Grace Medical Home has launched an innovative four-year program that addresses the intersection of food insecurity and chronic disease through Culinary Medicine, thanks to a $400,000 grant from the Florida Blue Foundation.
The "Planting Seeds of Health" program represents a revolutionary shift from traditional healthcare models that often leave patients caught in cycles of medication management without addressing underlying nutritional deficiencies and food access barriers.
With 53% of Grace Medical Home patients reporting difficulty accessing nutritious food, the program tackles a harsh reality facing many families: choosing between paying for medications and buying groceries. Food insecurity affects more than half of the clinic's patients as grocery prices continue to soar while wages remain stagnant.
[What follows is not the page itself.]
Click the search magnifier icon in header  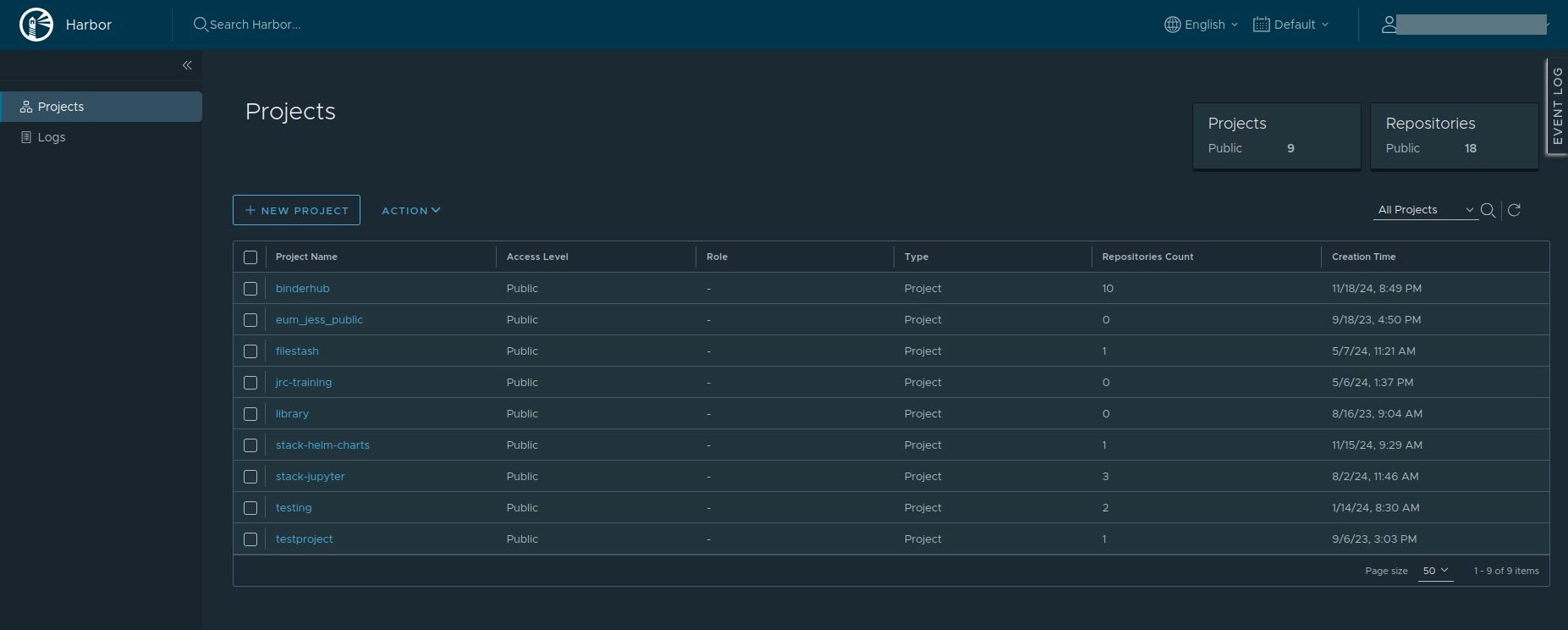click(201, 25)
Culinary Medicine, an evidence-based field that empowers individuals to make dietary choices to manage and prevent chronic disease, forms the foundation of the program. Rather than simply prescribing medications for diet-related chronic conditions like diabetes, hypertension, and heart disease, the approach recognizes that true healing starts in the kitchen.
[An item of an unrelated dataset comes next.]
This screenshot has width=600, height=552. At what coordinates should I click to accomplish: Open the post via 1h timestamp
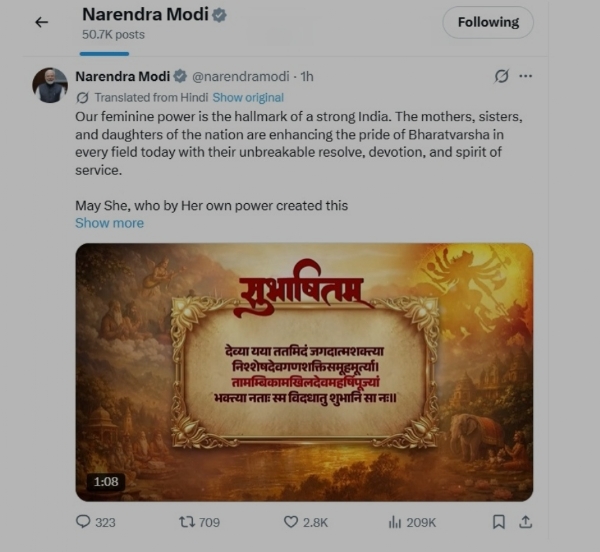pos(307,76)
"This will have a direct and lasting impact on the lives of our patients who are struggling with food insecurity," said Ann-Marie Cools, Grace's Community Nutritionist. "This funding means more than just numbers on paper — it means full cupboards, healthy meals, and a little less worry for families who have been going without."
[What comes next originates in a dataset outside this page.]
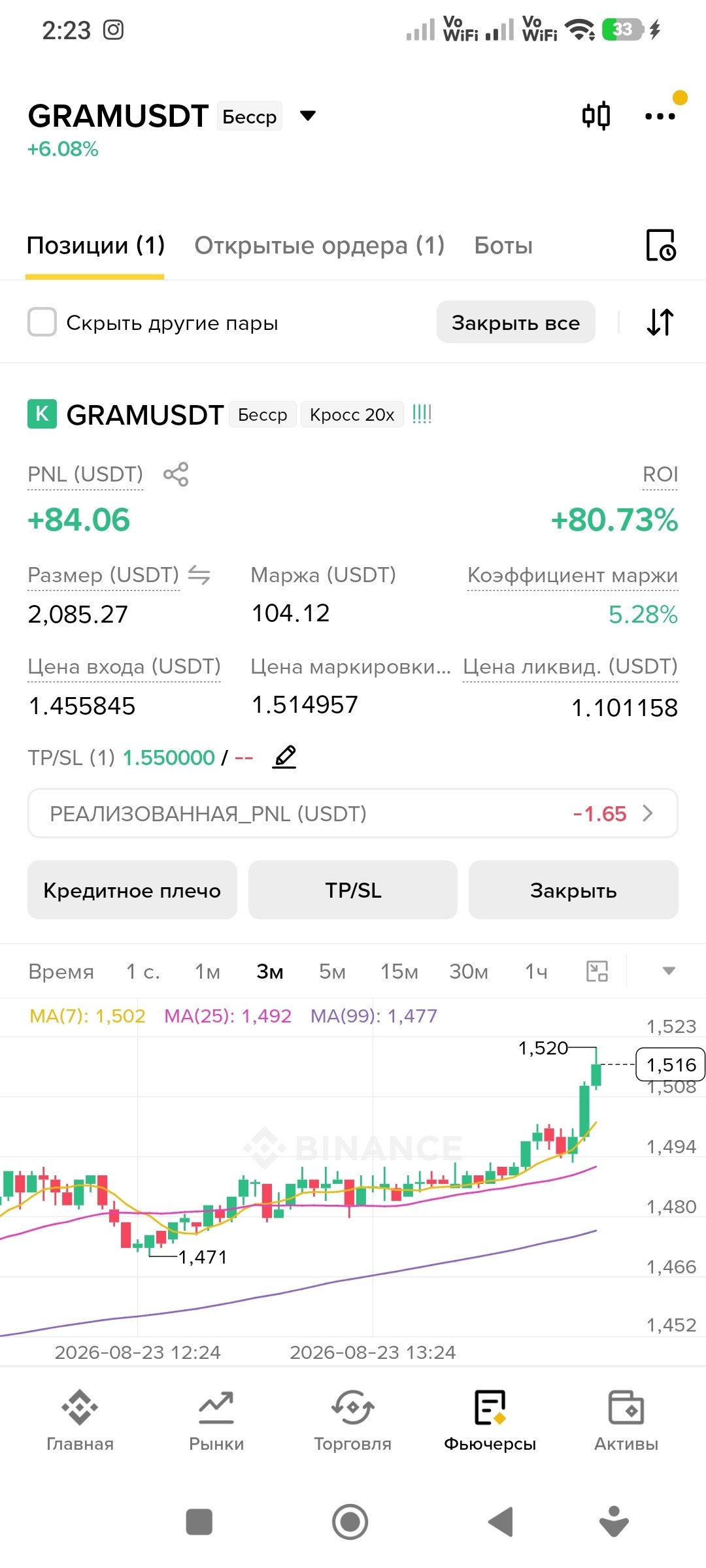Switch to Открытые ордера (1) tab

pos(320,246)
The comprehensive program provides patients with food prescriptions tailored to their specific health conditions, free healthy groceries to stock their pantries, hands-on cooking classes in Grace's teaching kitchen, and nutrition education that empowers families to make lasting changes.
Grace has partnered with the UCF College of Medicine to ensure the program delivers cutting-edge care while training the next generation of physicians to understand the critical connection between food security and health outcomes. Dr. Kirsten Carter, Grace's Medical Director, and Dr. Sherry Wasserstrom, UCF lifestyle medicine faculty physician, will lead the collaborative effort.
Medical students, gap year interns—college graduates gaining healthcare experience while applying to medical school—and volunteers will work directly with patients, ensuring personalized attention and culturally relevant nutrition solutions that fit real family budgets and cooking skills.
"The collaboration builds on more than a decade of partnership with UCF's KNIGHTS Clinic, which has provided primary and specialty care to uninsured residents since 2013," stated Grace's CEO, Stephanie Garris. "By expanding this relationship to include Culinary Medicine training, we will not only transform Grace's care model but also shape the way future physicians practice medicine."
The program launches as part of Grace's commitment to addressing healthcare's social determinants, recognizing that zip codes and pantry contents often predict health outcomes more accurately than genetic codes.
For families managing chronic conditions on tight budgets, Planting Seeds of Health offers hope: the possibility of reducing medication dependence through improved nutrition, gaining cooking skills that stretch food dollars further, and accessing free healthy groceries that transform family mealtimes.
Grace will track and monitor patient health outcomes, food security improvements, and student and intern learning outcomes to measure the program's comprehensive impact over the four-year initiative.
The program is part of $3 million in grants awarded by the Florida Blue Foundation to support eight community-based food programs across Florida aimed at strengthening food security and combating chronic conditions.